PC e mobile le piattaforme di lavoro più comuni. Non solo B2C ma anche B2B. Realtà virtuale nuova frontiera di sviluppo. Il 44% degli studi ha prodotto fino a cinque videogiochi negli ultimi tre anni, con una particolare concentrazione su alcuni generi come avventura, azione, arcade e puzzle. La produzione di videogiochi si concentra in particolar modo sulle piattaforme PC, con il 37% dei titoli e in crescita rispetto alla rilevazione precedente, e quelle mobile, che registrano una contrazione e coprono il 35% dei prodotti nostrani, a cui seguono quelle console, con il 14% di titoli, e quelle online, che coprono il 13% della produzione Made in Italy. Rilevante la quota di studi impegnata nello sviluppo di videogiochi in realtà virtuale, ben il 42%, che dimostra la loro sensibilità all’innovazione tecnologica e il pieno inserimento nelle dinamiche di mercato internazionale. Degli oltre 120 studi di sviluppo che hanno risposto alla rilevazione circa l’86% opera nel mercato consumer (B2C), realizzando videogiochi commerciali con finalità di puro intrattenimento, mentre il 61% opera nel mercato business, realizzando videogiochi per conto terzi.

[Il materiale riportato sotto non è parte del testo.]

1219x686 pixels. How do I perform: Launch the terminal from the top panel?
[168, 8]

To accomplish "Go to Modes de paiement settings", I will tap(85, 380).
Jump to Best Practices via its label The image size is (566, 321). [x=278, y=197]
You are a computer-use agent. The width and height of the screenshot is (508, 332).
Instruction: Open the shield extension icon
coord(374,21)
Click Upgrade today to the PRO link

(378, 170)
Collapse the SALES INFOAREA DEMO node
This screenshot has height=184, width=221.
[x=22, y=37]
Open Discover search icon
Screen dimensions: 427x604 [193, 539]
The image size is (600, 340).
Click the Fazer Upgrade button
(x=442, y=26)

L’autofinanziamento come prima fonte di sostentamento. Gli studi di sviluppo di videogiochi in Italia operano in larga maggioranza sulla base di autofinanziamenti (56%). Rispetto alle rilevazioni precedenti si rileva una tendenza, anche se per il momento non del tutto robusta, alla variazione delle fonti di finanziamento, con un’integrazione dell’autofinanziamento attraverso il supporto finanziario da parte di publisher (17% circa) o con meno frequenza di private equity (8% circa). Sostanzialmente assente il finanziamento da parte di istituzioni pubbliche e di istituti di credito (3%), mentre si segnala il crescente ricorso al crowdfunding (oltre il 7%).

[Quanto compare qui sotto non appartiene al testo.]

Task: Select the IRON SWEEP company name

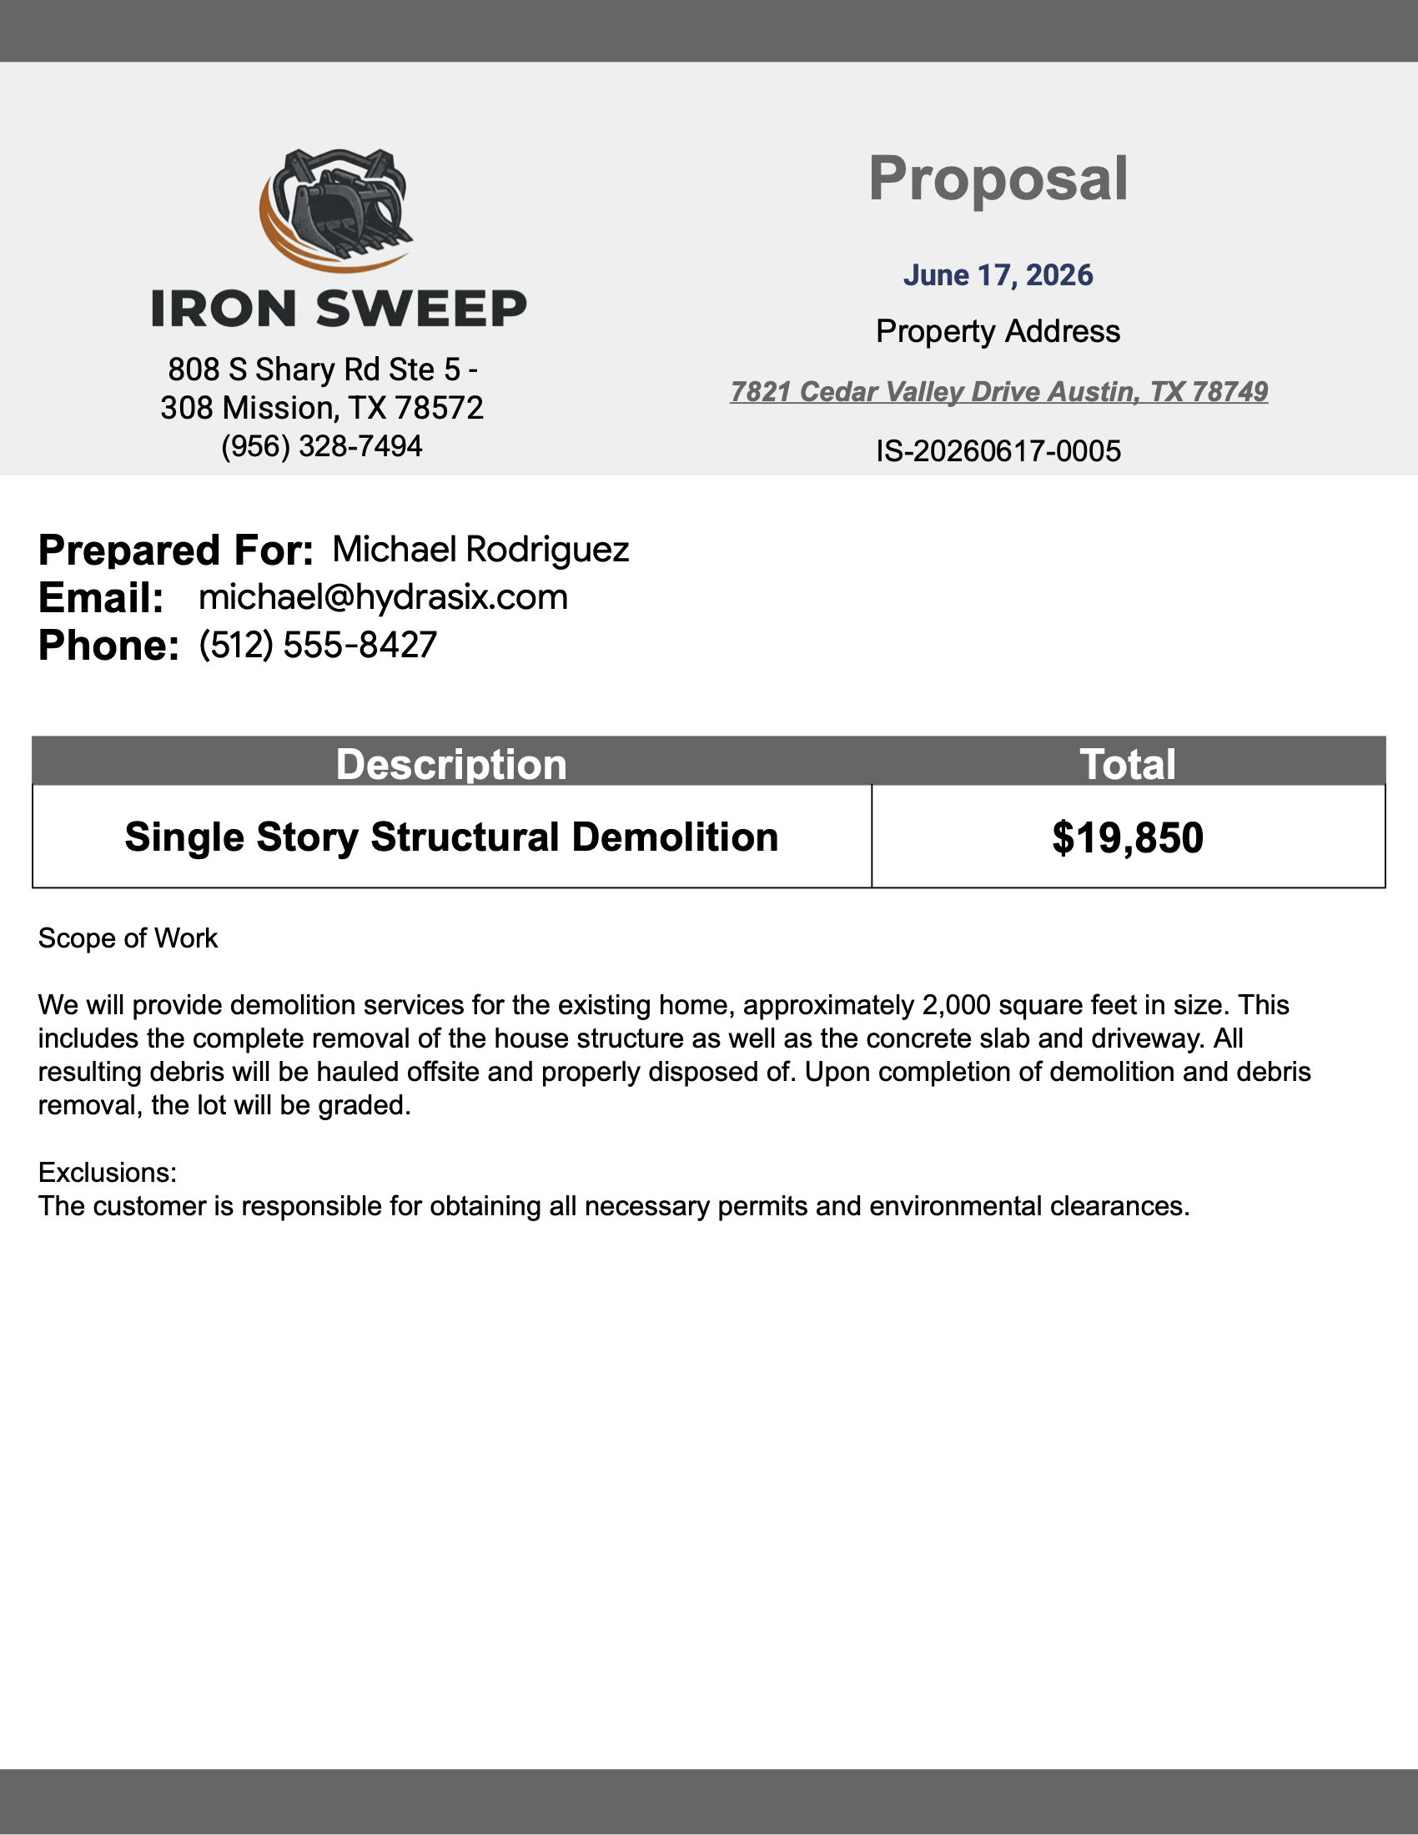Action: point(339,308)
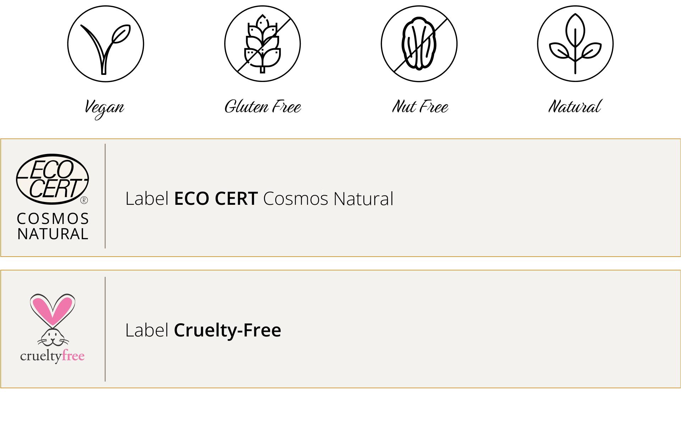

La scarsità di finanziamenti come primo ostacolo allo sviluppo del settore. La mancanza di fonti finanziarie, tanto esterne quanto interne, è ritenuta in assoluto il principale ostacolo allo sviluppo, coerentemente con la ridotta patrimonializzazione e con il ridotto intervento di soggetti finanziari esterni. Altri fattori che limitano lo sviluppo sono identificati nel rischio troppo elevato dell’attività d’impresa, nel costi dell’innovazione, nel deficit di combinazione tra competenze tecnologiche e manageriali, probabilmente frutto di uno sbilanciamento verso la funzione produttiva, nella mancanza di personale qualificato e in una conoscenza ritenuta non adeguata sullo stato dei mercati e delle tecnologie.

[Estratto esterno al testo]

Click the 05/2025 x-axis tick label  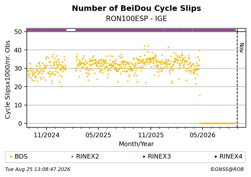98,135
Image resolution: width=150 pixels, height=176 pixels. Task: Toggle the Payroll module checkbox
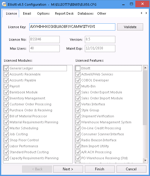coord(6,86)
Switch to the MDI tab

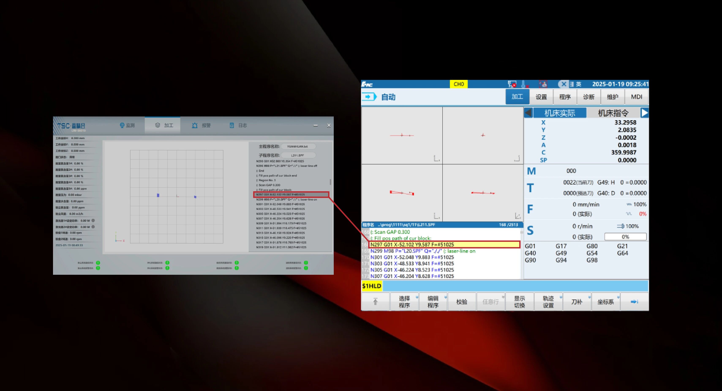(636, 97)
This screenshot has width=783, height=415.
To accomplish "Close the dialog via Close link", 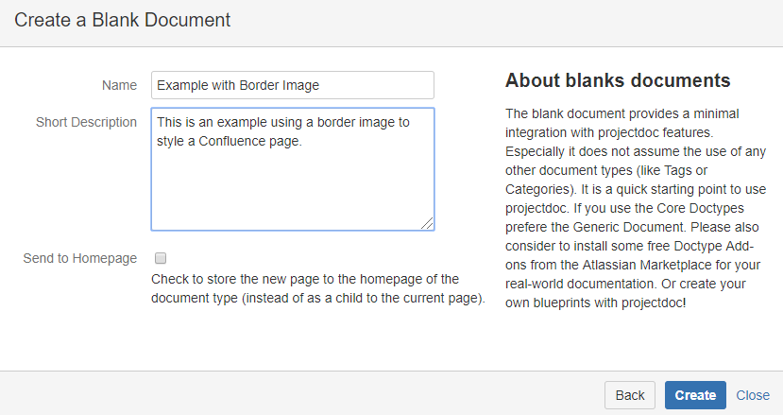I will (753, 395).
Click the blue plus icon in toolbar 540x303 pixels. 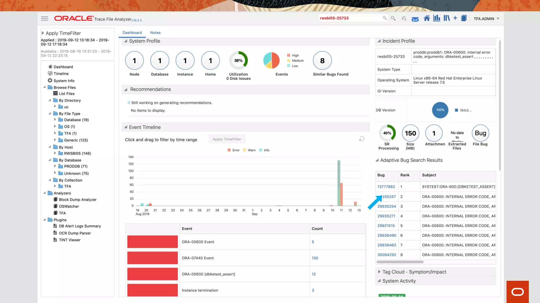point(455,18)
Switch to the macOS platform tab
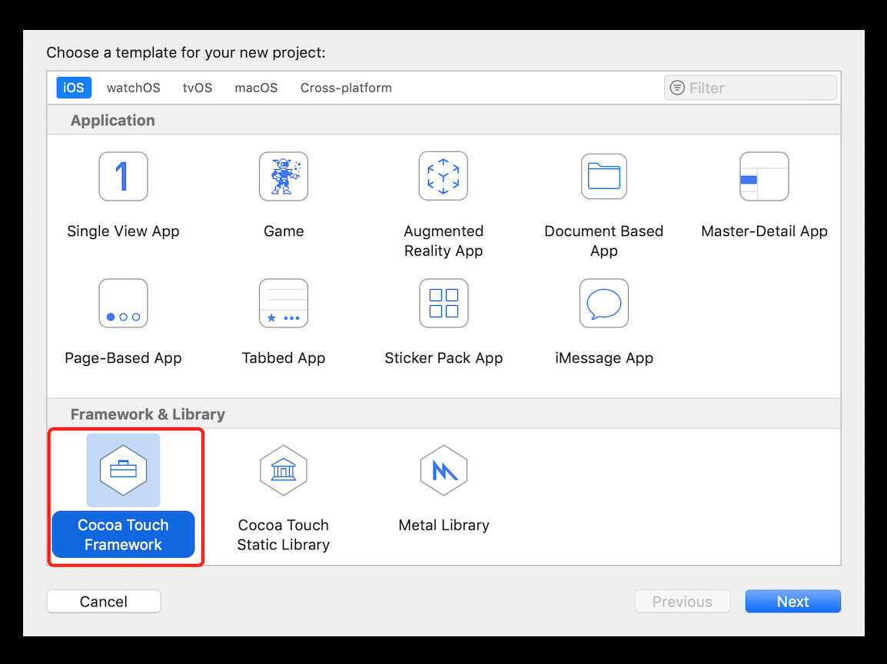 point(256,88)
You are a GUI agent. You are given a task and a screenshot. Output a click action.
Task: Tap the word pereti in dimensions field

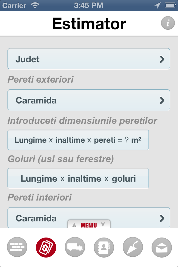tap(105, 140)
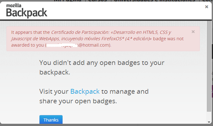Click the "You didn't add any open badges" message

pos(102,67)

Raccomandazioni. Per far diventare il gaming italiano più competitivo nel mercato globale e renderlo maggiormente attrattivo, è auspicabile che siano adottati una serie di interventi a medio e a lungo termine, sulla scia di quanto già sperimentato da diversi paesi europei dove il settore riceve un considerevole sostegno pubblico. Come ad esempio investimenti pubblici e privati, per sopperire alla scarsità di fonti finanziarie, tanto esterne quanto interne, degli studi di sviluppo italiani. Formazione delle imprese, già costituite e ancora da costituire, in ambito business e marketing. Rafforzamento delle iniziative per favorire l’accesso degli operatori del settore al mercato internazionale. Sviluppo della committenza pubblica e privata di videogiochi non strettamente legati a finalità di mero intrattenimento (come la formazione, l’educazione, il marketing, la promozione e altro). Inclusione dei videogiochi nelle politiche culturali e diffusione di una più ampia conoscenza del mezzo a tutti i livelli.
Noi di VMAG oggi eravamo presenti e il Games Industry Day è stata un’ottima occasione per celebrare la crescita dell’industry nostrana e cercare di capire quali sono i margini dove il settore può crescere ulteriormente.